Text excerpt below:

The earliest attested English form appears in the *Agnus Castus* herbal of around 1425, where it is recorded as *dent de lion* in recognisably French spelling. By the late fifteenth century, anglicised spellings such as *dandelyon* appear in medical and botanical texts. The form *dandelion* stabilises through the sixteenth century as English orthography hardens around it.

Old French *dent de lion* is itself a calque — a loan translation — of Medieval Latin *dens leonis*, the name given by physicians and herbalists writing in the learned tradition. The Latin form appears in twelfth- and thirteenth-century herbals, including works associated with the School of Salerno, the influential southern Italian centre of medieval medicine. It is through this medical Latin that the name spread across Europe: *dens leonis* in Latin becoming *dent de lion* in French, *Löwenzahn* in German, *diente de león* in Spanish, and *dandelion* in English, all by translation rather than borrowing.

Root Analysis

The Latin *dens* (genitive *dentis*, 'tooth') descends from Proto-Indo-European \*h₁dent-*, the reconstructed root meaning 'tooth'. This root is extraordinarily well-preserved across the Indo-European family. Greek has *odous* (genitive *odontos*), giving English *orthodontics* and *mastodon*. Sanskrit has *dant-*. Old English had *tōþ*, which survives as *tooth* — itself a cognate, though the forms have drifted far apart.

End of Text excerpt.
Material supplied below:

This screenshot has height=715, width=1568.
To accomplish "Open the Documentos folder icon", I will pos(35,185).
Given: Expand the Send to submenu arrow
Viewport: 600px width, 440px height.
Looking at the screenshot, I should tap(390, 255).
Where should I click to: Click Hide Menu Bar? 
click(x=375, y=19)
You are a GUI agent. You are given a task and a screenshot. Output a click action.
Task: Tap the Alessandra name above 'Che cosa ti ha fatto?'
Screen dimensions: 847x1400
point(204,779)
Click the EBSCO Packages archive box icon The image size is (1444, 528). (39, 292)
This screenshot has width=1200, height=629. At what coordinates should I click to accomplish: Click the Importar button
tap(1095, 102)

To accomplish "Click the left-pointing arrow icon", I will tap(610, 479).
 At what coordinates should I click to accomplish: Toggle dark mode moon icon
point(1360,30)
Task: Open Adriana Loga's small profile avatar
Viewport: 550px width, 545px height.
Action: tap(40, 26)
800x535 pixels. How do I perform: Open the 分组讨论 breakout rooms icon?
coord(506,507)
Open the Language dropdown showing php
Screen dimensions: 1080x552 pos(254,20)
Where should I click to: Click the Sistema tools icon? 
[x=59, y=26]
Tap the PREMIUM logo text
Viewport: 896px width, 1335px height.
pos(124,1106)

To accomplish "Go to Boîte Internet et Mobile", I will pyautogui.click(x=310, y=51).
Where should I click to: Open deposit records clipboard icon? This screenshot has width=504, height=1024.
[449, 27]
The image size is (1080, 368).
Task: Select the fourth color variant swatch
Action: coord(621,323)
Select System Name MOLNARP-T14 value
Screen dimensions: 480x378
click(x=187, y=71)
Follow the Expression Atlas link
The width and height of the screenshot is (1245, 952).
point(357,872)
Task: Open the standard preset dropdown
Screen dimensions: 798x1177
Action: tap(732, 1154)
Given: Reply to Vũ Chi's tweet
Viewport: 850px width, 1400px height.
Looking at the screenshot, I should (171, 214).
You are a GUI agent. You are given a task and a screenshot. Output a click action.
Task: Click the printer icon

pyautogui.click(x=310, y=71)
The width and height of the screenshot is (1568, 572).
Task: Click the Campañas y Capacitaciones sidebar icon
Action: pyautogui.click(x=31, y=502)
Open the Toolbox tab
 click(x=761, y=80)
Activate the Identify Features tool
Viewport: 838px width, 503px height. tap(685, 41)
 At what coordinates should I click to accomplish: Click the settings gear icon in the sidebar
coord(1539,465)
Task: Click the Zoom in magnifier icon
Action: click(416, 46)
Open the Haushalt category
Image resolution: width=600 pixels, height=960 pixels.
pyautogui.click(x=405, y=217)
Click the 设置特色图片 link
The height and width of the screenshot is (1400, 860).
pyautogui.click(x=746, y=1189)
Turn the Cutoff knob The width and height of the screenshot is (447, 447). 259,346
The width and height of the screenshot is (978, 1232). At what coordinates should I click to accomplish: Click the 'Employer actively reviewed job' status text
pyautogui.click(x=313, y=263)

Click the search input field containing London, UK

End of Material supplied.

> [Tasks for this exercise]
A. In the dandelion etymology text, which herbal contains the earliest attested English form of the name?
B. According to the dandelion etymology text, which forms of the name arose in European languages as translations of Medieval Latin dens leonis? Give each form with its language.
C. Resume the dandelion etymology text after its final sentence.

> [Numbered answers]
A. The Agnus Castus herbal of around 1425.

B.
- French: dent de lion
- German: Löwenzahn
- Spanish: diente de león
- English: dandelion

C.
The Latin branch of \*h₁dent-* gives English a cluster of learned borrowings: *dental*, *dentist*, *dentition*, *indent* (originally to cut teeth-like notches into a document — a deed cut with a jagged edge so the two halves could be matched), and *dandelion* itself, the most disguised member of the family. *Trident* carries the root too: Latin *tridens* means 'three-toothed', from *tri-* (three) and *dens*.

French: Pissenlit

French retains *pissenlit* alongside the more formal *dent de lion*, and *pissenlit* is far more candid about the plant's properties. It means 'piss-the-bed', a direct reference to the dandelion's well-documented diuretic effect. The plant was used medicinally across medieval and early modern Europe as a treatment for liver and kidney complaints, and its diuretic action was known to every herbalist and most children. English has its own folk equivalent, 'piss-a-bed', recorded from at least the sixteenth century, though it has largely retreated from common use while the French term remains current.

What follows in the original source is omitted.